CORK County Council is writing to the Minister for Heritage, Culture and An Gaeltacht to seek a deputation or Zoom meeting regarding the protection of the freshwater pearl mussel in the Blackwater River.
At a special council meeting at County Hall, the majority of councillors called for something to be done to safeguard industry in the area that they say would have to come to a halt if the 2018 EU legislation was reenacted.
The discussion stems from a High Court decision to quash the 2018 legislation that removed the freshwater pearl mussel from the Blackwater Special Area of Conservation (SAC). Environmental activist Peter Sweetman successfully took a case against the Department looking to quash the legislation removing protection for the pearl mussel and he was successful.
Speaking about the issue, Fermoy Fianna Fáil councillor Frank O’Flynn said this was a devastating decision by the court. “It is a bombshell to each and every one of us. North Cork is the food capital of Europe, with some of the finest farmers and land we have. We will be absolutely decimated.”

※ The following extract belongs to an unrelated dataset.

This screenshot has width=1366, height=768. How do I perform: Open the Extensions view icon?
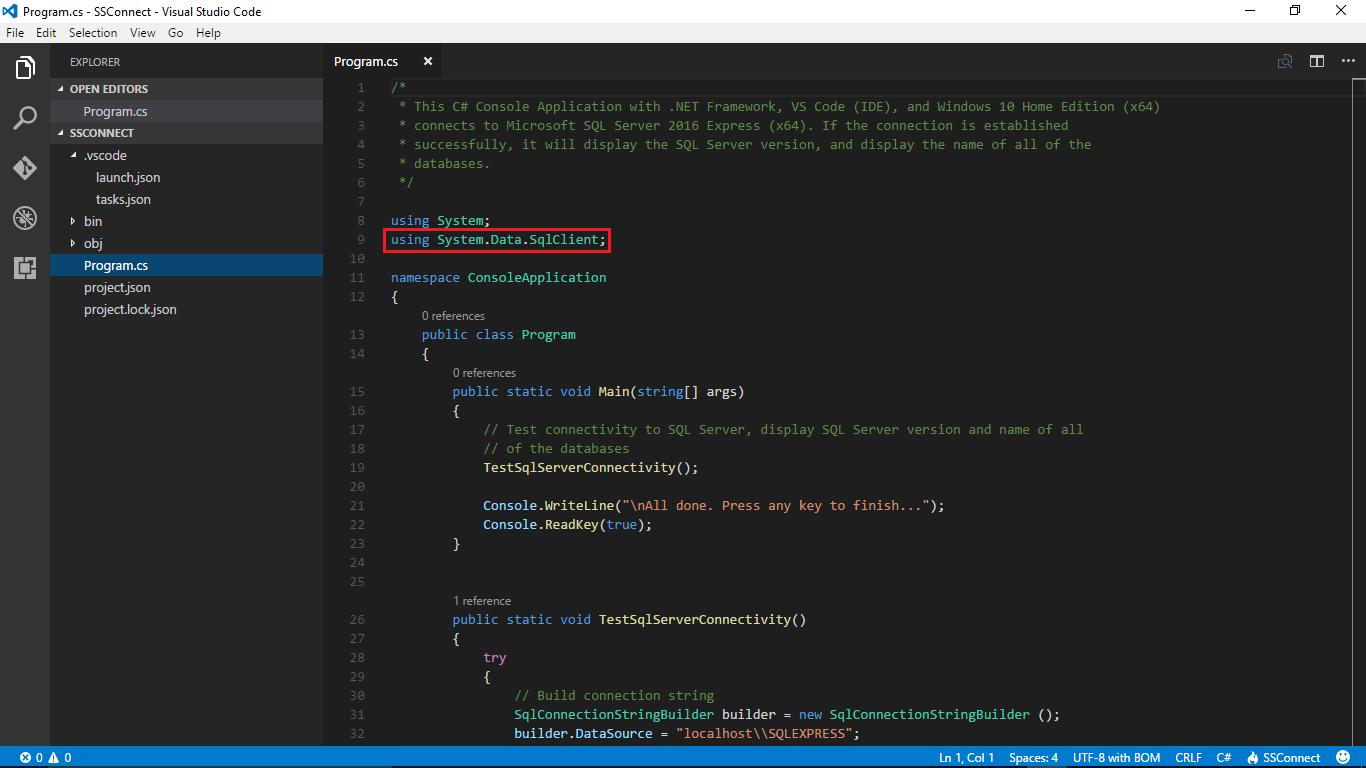pos(25,267)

Mr O’Flynn said farming, industry, housing and quality of life in the area was all in question.
“Can we stand idly by and allow this to happen? I call on the council to do whatever necessary to get back the 2018 regulations.”

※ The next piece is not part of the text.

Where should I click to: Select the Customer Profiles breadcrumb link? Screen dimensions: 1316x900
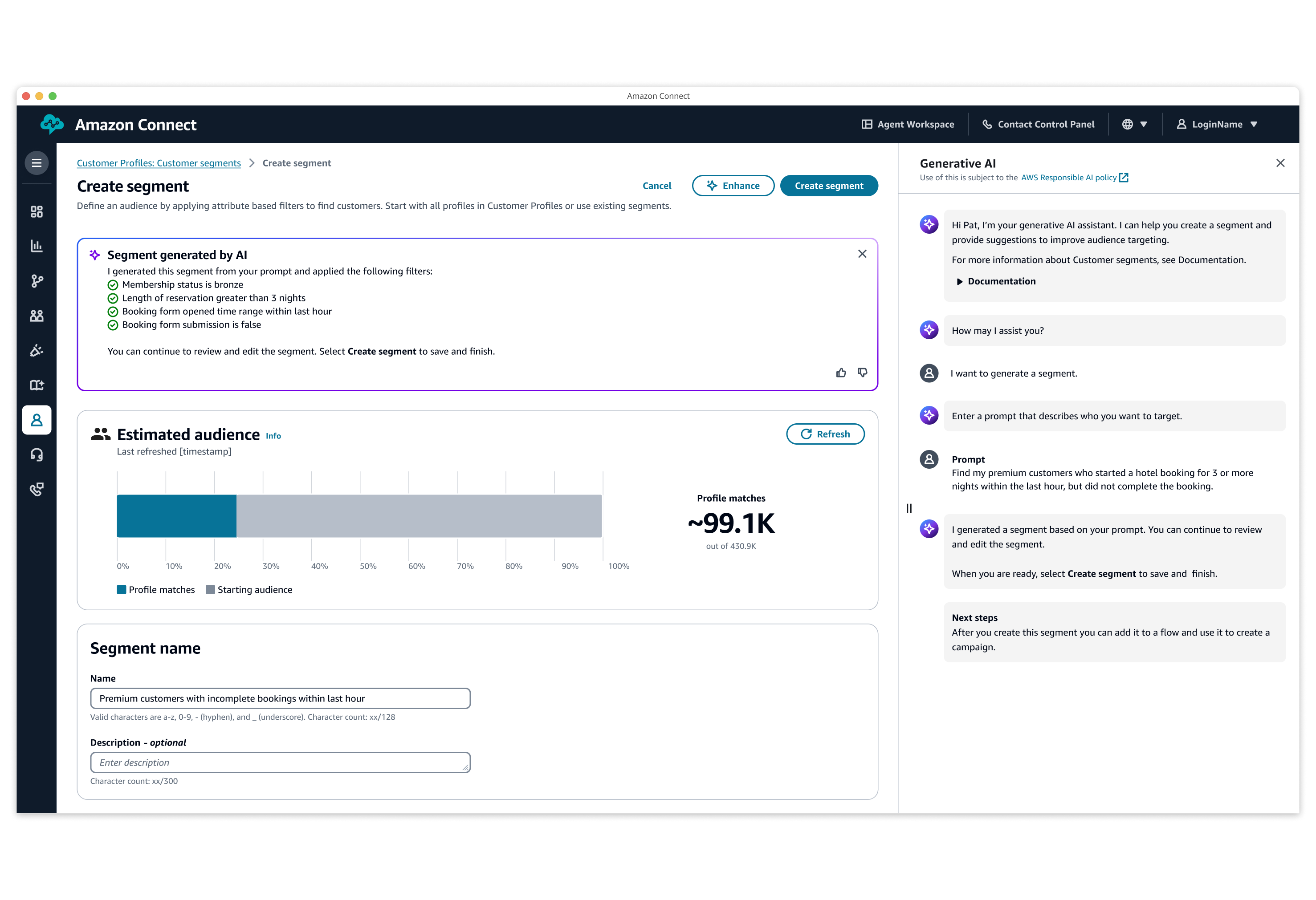(x=158, y=163)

In contrast, Green Party councillor Alan O’Connor compared the pearl mussel issue to the ongoing saga with the Retail Outlet Park for East Cork.
“The issue of the retail outlet centre and the freshwater pearl mussel are actually two sides of the same coin. The resistance being met to these things is a reflection that legislation is beginning to turn to reflect the environmental and wildlife crisis that we actually do really face at the moment.
“If the EU biodiversity strategy which was released during the week was any indicator that resistance is only going to get stronger and more stringent.”
Mr O’Connor said it didn’t have to be either or in relation to the economy and the environment.
“It is not housing and development or wildlife, there are options, it just means we change how we do business.”
Cork County Council chief executive Tim Lucey said the underlying rationale for the 2018 legislation was still relevant and the council would write to Minister for Culture, Heritage and the Gaeltacht Josepha Madigan seeking a meeting on the issue.